Theatre Review: Wendy and Peter Pan at The Television Workshop

Words: Cleo Asabre-Holt
Saturday 30 March 2019
reading time: min, words

The third play in the Television Workshop season took place at Metronome and we were all hooked...


Directed by Ian Smith, Wendy and Peter Pan is a Television Workshop take on the classic fairy tale. Set in Victorian England, the play opens in the safety of the Darling children’s bedroom and quickly establishes a tone of innocent, playful mischief. John (played by Tom Unsworth), the typically boyish eldest sibling, excludes a very well mannered and kind Wendy (Ruby Thompson) from his gameplay, purely because she’s his younger sister. 

However, child mortality was high in Victorian England, and, after the loss of their brother Tom (Christopher Johnson), the youngsters soon face more serious challenges within the family: grief, alcohol misuse and marital problems. 

At this troubling juncture, an edgy Peter Pan (Laquarn Lewis) arrives on the scene. Soon, the Darling children are embarking on an adventure in search of Tom, flying to Neverland, a mystical faraway place. The use of shadow figures (Jake Smith, Harpal Hayer, Bradley Badder, Cainaan Skeels) to transport the group proved a very effective and innovatory technique, involving trust and physical prowess.



Dextrous acrobatics (Duncan Cosgrove, Ria Ashworth) during fight scenes were another much-appreciated addition to The Television Workshop’s acting flair.

_SHORT PROBLEM A_:
Which performers does the Wendy and Peter Pan review name as the shadow figures?
_SHORT PROBLEM B_:
Do these statements agree with the Wendy and Peter Pan review? For each, answer yes or no and quote the words that decide it. (i) John is the eldest of the Darling children. (ii) The play is set in Edwardian England. (iii) Ruby Thompson plays Wendy.
_SHORT PROBLEM C_:
Continue the Wendy and Peter Pan review from the point where it stops.
The items have no connection to the theater review above.

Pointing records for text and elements
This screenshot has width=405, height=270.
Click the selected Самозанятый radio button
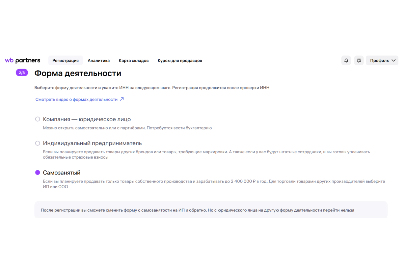[x=38, y=172]
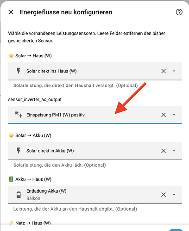Clear the Solar direkt ins Haus sensor
This screenshot has width=189, height=231.
pos(164,71)
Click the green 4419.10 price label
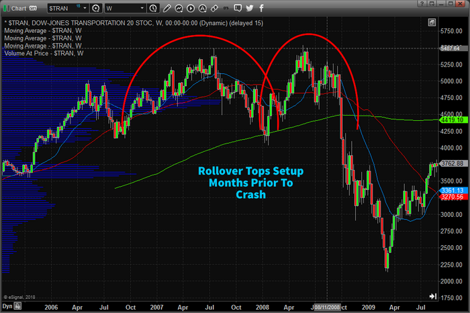Image resolution: width=470 pixels, height=313 pixels. [x=450, y=120]
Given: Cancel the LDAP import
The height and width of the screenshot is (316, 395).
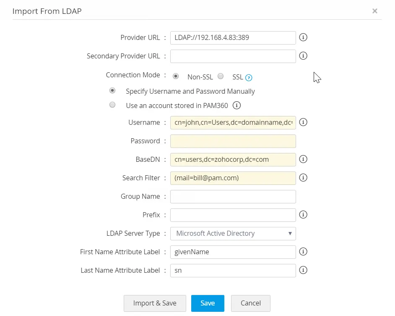Looking at the screenshot, I should 250,303.
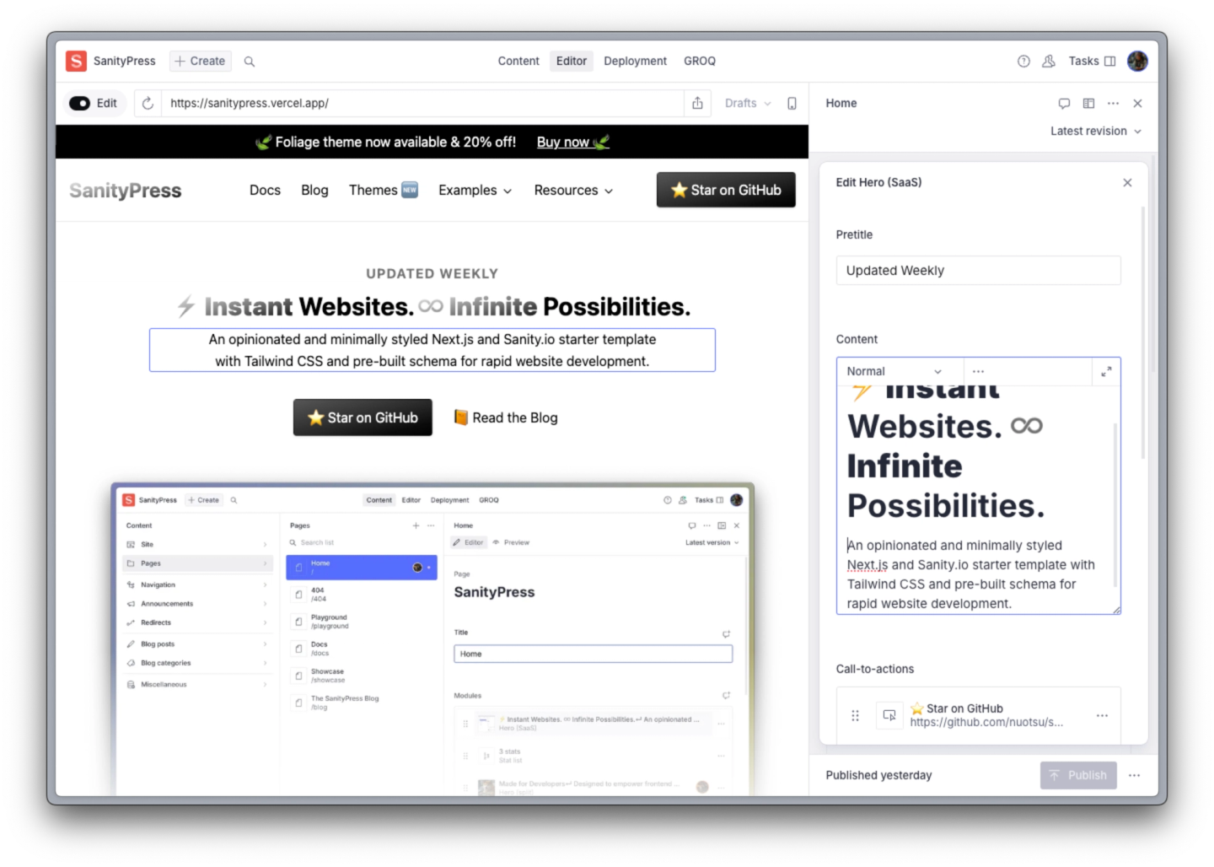Open the Call-to-actions item options menu

coord(1102,714)
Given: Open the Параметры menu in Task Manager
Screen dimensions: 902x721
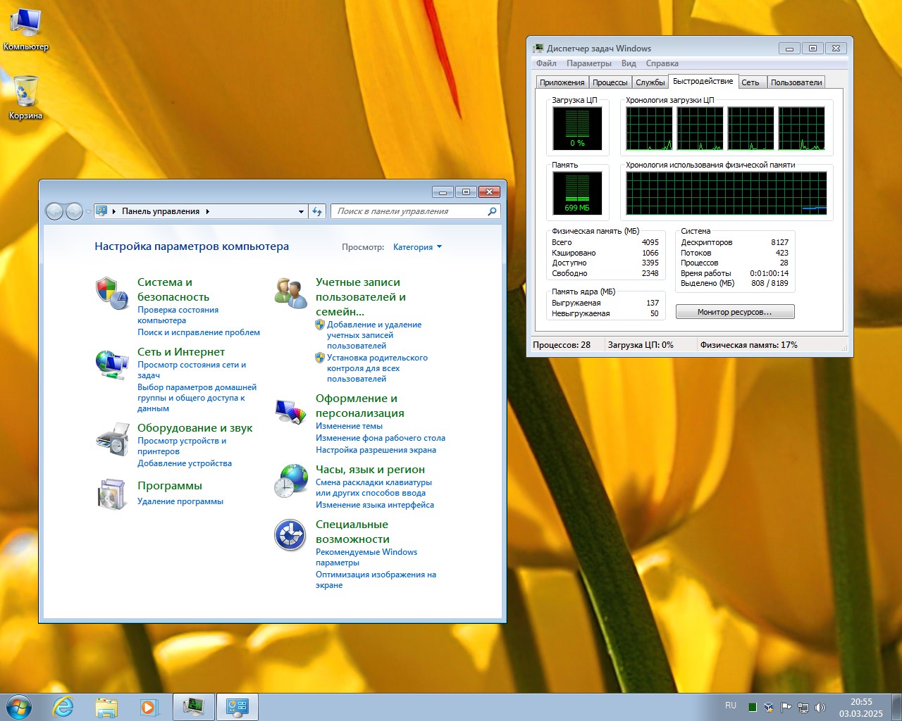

_RIGHT ANSWER A_:
Jake Smith, Harpal Hayer, Bradley Badder, Cainaan Skeels

_RIGHT ANSWER B_:
(i) Yes: "the typically boyish eldest sibling"
(ii) No: "Set in Victorian England"
(iii) Yes: "Wendy (Ruby Thompson)"

_RIGHT ANSWER C_:
Martin, the cabin boy (Maddie Hutchinson), was particularly entertaining and likeable, bringing high comedic value and a serving of unexpected sensitivity to the pirate role. Whilst Captain Hook (Harvey Scrimshaw) remains the archetypal villain, many of the characters of J.M. Barrie’s original works have become Disney stereotypes. Fortunately, The Television Workshop cast and Director challenge this. It is Wendy, torn between childhood and the responsibilities of adulthood, who holds the dramatic action, with the play seen through her eyes. Tiger Lily (Cara Dudgeon) is an exceptional fighter and a fearless and empowering female role model.

The play’s handling of bereavement is a delicate balance of poignancy, acceptance and transcendence – beautifully presented in moments where The Lost Boys are depicted as stars. As an audience, we learn that through loss and grief, we can grow.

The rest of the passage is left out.